Tuesday, October 18, 2011

US regulators to scrutinize Kinder-El Paso deal

Kinder Morgan Inc's planned purchase of El Paso Corp to create the largest U.S. natural gas pipeline network will receive a close look from U.S. regulators, who may require substantial pipeline divestitures.

The $21 billion merger will almost certainly receive heavy scrutiny from the Federal Trade Commission, which traditionally reviews large natural gas pipeline mergers, according to antitrust experts.

The companies' pipelines in the Rocky Mountains will be a key focus for the FTC, experts said.

"When you look at overlap today, there is some in the Rocky Mountains," said Carl Kirst, analyst at BMO capital markets, predicting that the FTC will approve the deal. "Maybe they have to sell one pipeline."

The combined company will be a pipeline juggernaut with the ability to deliver massive amounts of crude oil and natural gas over 80,000 miles of pipe stretching from coast to coast, and could demand higher transport fees from oil and gas producers.

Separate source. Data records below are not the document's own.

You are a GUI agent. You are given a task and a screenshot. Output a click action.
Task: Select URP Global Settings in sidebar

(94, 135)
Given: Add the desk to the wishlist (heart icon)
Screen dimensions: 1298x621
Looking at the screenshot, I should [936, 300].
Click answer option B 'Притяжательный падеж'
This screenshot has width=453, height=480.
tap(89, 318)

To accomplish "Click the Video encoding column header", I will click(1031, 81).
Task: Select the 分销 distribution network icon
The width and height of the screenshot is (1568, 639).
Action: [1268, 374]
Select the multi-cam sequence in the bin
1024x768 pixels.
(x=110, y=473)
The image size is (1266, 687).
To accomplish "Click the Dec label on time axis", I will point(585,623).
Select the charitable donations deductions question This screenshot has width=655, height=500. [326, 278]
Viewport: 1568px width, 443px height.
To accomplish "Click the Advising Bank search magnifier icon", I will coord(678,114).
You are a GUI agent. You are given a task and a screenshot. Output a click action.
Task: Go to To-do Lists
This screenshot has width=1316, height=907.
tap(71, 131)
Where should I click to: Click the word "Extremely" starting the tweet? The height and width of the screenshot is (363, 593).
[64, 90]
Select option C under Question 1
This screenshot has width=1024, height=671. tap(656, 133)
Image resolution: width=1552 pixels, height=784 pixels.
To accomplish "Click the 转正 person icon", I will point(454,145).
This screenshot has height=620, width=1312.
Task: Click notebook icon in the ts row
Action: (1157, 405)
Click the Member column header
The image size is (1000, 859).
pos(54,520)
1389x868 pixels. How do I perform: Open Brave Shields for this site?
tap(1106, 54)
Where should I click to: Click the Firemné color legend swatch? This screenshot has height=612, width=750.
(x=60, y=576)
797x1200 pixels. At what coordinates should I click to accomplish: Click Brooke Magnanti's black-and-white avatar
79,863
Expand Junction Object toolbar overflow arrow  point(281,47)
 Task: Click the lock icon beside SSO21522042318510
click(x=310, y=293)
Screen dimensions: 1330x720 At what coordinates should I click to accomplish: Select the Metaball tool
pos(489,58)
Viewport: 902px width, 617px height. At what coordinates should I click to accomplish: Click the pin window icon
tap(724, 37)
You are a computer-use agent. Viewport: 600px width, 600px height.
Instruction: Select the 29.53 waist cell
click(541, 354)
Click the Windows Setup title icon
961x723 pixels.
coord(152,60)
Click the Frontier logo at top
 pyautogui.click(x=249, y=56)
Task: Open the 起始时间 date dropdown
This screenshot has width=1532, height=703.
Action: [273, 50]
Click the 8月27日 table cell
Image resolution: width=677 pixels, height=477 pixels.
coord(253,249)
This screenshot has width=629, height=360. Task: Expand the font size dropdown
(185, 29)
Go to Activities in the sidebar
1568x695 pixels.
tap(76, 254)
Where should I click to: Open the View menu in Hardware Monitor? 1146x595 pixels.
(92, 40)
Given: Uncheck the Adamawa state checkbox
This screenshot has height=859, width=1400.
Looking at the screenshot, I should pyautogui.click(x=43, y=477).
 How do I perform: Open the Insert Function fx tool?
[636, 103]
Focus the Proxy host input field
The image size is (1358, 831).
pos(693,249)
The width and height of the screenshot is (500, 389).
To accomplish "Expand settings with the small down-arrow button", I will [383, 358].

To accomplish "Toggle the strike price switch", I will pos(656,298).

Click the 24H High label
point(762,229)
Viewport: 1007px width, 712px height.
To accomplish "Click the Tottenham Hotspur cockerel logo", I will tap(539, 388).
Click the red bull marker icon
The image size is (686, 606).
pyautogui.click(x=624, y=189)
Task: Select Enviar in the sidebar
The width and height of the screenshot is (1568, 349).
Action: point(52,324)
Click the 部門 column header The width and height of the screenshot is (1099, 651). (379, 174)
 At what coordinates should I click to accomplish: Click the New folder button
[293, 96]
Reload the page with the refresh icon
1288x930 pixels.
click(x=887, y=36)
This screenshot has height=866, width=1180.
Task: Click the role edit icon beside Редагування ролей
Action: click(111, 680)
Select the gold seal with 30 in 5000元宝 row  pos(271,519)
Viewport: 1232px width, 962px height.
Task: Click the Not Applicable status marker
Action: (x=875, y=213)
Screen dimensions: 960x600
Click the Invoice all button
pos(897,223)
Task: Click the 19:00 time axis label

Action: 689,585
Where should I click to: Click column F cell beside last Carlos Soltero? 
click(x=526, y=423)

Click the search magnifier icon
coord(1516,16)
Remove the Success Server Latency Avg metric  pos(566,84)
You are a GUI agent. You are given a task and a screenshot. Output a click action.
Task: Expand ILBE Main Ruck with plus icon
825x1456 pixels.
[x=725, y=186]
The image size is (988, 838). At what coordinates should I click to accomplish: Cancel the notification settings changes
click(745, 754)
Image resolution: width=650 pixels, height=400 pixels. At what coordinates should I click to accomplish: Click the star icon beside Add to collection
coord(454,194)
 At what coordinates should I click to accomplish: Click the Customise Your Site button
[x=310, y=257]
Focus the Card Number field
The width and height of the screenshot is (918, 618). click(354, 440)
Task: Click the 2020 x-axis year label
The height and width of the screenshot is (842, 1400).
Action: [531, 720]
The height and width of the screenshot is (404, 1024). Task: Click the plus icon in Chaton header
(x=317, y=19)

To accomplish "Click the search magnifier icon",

Kinder Morgan's chief executive, Rich Kinder, said on Monday he believes the merger will be approved, but he acknowledged some areas where the companies' pipeline networks overlap.

"We certainly anticipate we will obviously have to comply with the regulator, in this case, the (U.S. Federal Trade Commission), and we'll work with them to satisfy whatever their concerns are; but we don't see that as a major obstacle and we do expect to close, we're thinking, in the second quarter of next year," Kinder told investors on a conference call.

Kinder said his company would work with the FTC to address any issues raised about overlapping pipeline networks.interstate natural gas pipelines owned by Kinder Morgan and El Paso, but will not review the merger, an agency spokeswoman said.

While the FTC will closely examine the merger, it is likely that the deal will ultimately be allowed to move forward, said Bruce McDonald, a former Justice Department deputy assistant attorney general now at Jones Day law firm.

"Some divestitures may be required but it seems unlikely that the entire deal will be blocked," he said.

Billionaire investor Carl Icahn, the biggest individual holder of El Paso's stock, said he expects the FTC to approve the deal. "I think the deal goes through," Icahn told the CNBC television network.

If the FTC determines that the merger would harm competition in these overlapping areas, the companies could be forced to sell some of these assets.

"If they wind up being in a dominant position because of a merger in those areas, the solution would be to divest one of their pipelines," said Andrew Gavil, a professor at the Howard University School of Law.

The companies seem to be hinting that there could be some competitive issues by acknowledging publicly that there are areas of overlap, Gavil said.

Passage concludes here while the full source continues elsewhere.